La discussione è stata ampia, e Colombo ha toccato molti temi.
In particolare - sul rapporto fra verità e giustizia - sottolineava come la "verità" intesa nel processo penale sia una "ricostruzione dei fatti volta ad accertare la responsabilità o meno di un soggetto"; in virtù di ciò, diceva, il concetto processuale penale di "verità" è molto più ristretto di quello che il termine significa per noi a livello intuitivo.

Per fare un esempio: nel processo Mills, la verità che si ricerca è se Mills sia stato o meno corrotto (per ora, abbandoniamo il "da chi"). Nel processo Mills esercita i suoi diritti processuali di imputato: porta prove, documenti, testimoni, insomma si difende. Il processo si conclude (in primo grado) con una condanna: la verità accertata (chiamiamola verità giudiziaria) è che Mills è stato condannato.

Questa verità giudiziaria, tuttavia, si inquadra in una verità più ampia: una ricostruzione dei fatti più ampia, attraverso cui giungere alla constatazione della responsabilità di Mills. E in questa verità più ampia, spunta un'altra responsabilità di un altro soggetto: quella del corruttore, Silvio nostro.

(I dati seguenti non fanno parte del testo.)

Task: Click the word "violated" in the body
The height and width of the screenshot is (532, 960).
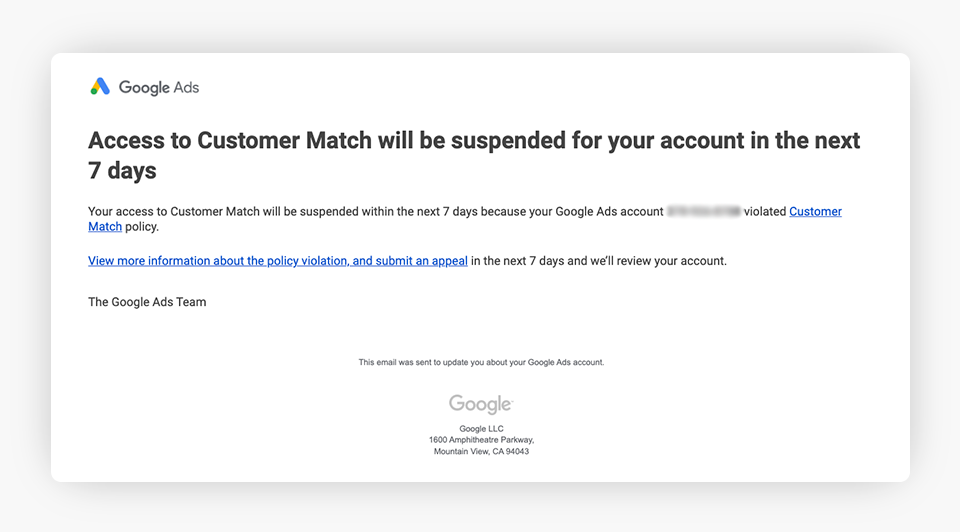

E' stato oggetto di polemica (anche da parte mia) come questa ricostruzione dei fatti, questa verità più ampia della mera verità giudiziara del processo, non sia stata considerata (a tutti i livelli, soprattutto mediatica) un elemento scandaloso; qualcosa che sancisse automaticamente la colpevolezza del Berlusca.
Ma forse, sulla scia dell'entusiasmo e della malsopportazione per il personaggio, ho mancato di riflettere a sufficenza.

Alla mia domanda in merito (posta in termini astratti e non riferita al caso concreto), Colombo ha risposto dicendo qualcosa di lampante nella sua semplicità e correttezza: la "verità" che vede Mills responsabile è una verità a cui si è giunti dando all'imputato la presupposta capacità di difendersi. La verità che vede Berlusconi responsabile no.
Trascendiamo dal caso concreto. Il mio migliore amico ammazza qualcuno. Testimonia che io sono complice, il che è falso. Alla fine del suo processo, non avendo avuto io alcun modo di intervenire in mia difesa (perchè non sono imputato, il processo non è fatto nei miei confronti), risulta che si - lui ha ammazzato quel qualcuno - ma che io sono complice. Il processo nemmeno me lo fanno, e vengo condannato pure io.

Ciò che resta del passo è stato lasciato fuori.